TASK DETAILS: In the material below, find the line with "Reload the page with the refresh arrow" and the line with "Task: Open the notifications bell icon", then output those two lines and every line between them, exactly.

GIVEN DATA:

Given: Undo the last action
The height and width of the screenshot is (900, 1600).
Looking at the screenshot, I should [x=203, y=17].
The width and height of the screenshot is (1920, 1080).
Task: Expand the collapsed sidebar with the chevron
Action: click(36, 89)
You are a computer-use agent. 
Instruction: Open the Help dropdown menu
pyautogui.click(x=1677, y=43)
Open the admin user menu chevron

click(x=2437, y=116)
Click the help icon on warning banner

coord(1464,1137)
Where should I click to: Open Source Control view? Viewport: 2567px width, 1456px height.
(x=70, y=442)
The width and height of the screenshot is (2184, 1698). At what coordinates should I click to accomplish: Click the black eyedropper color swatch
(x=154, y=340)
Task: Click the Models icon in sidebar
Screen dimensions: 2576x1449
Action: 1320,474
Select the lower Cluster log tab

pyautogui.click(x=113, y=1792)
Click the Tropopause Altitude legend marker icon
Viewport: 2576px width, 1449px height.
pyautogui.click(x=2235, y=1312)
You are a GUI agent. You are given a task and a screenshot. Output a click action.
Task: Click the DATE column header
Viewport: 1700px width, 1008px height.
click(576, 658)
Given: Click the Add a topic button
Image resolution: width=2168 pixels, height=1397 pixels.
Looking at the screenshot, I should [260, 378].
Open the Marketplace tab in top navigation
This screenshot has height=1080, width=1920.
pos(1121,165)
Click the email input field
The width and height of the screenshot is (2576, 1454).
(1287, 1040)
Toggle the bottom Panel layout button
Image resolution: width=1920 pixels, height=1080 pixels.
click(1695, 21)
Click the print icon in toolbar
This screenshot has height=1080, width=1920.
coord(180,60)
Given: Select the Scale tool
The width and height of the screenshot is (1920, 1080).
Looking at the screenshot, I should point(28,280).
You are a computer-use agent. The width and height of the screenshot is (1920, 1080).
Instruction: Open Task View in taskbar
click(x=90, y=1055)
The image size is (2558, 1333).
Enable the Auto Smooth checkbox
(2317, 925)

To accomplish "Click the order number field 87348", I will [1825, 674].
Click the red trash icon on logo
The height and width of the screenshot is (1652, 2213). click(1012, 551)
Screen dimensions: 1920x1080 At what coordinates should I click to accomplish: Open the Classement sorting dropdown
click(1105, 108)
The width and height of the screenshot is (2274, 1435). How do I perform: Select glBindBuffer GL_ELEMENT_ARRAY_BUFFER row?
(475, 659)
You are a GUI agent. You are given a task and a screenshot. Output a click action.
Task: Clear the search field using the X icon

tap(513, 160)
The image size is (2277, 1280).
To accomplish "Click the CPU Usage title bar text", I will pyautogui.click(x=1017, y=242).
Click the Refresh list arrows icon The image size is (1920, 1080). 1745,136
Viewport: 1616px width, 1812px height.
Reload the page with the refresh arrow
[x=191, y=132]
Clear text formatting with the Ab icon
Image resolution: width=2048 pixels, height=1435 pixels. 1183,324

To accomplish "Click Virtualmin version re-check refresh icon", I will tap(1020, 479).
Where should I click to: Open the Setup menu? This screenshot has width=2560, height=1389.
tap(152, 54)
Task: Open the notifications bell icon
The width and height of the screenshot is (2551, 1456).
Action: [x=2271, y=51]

ANSWER SPACE:
Reload the page with the refresh arrow
[x=191, y=132]
Clear text formatting with the Ab icon
Image resolution: width=2048 pixels, height=1435 pixels. 1183,324

To accomplish "Click Virtualmin version re-check refresh icon", I will tap(1020, 479).
Where should I click to: Open the Setup menu? This screenshot has width=2560, height=1389.
tap(152, 54)
Task: Open the notifications bell icon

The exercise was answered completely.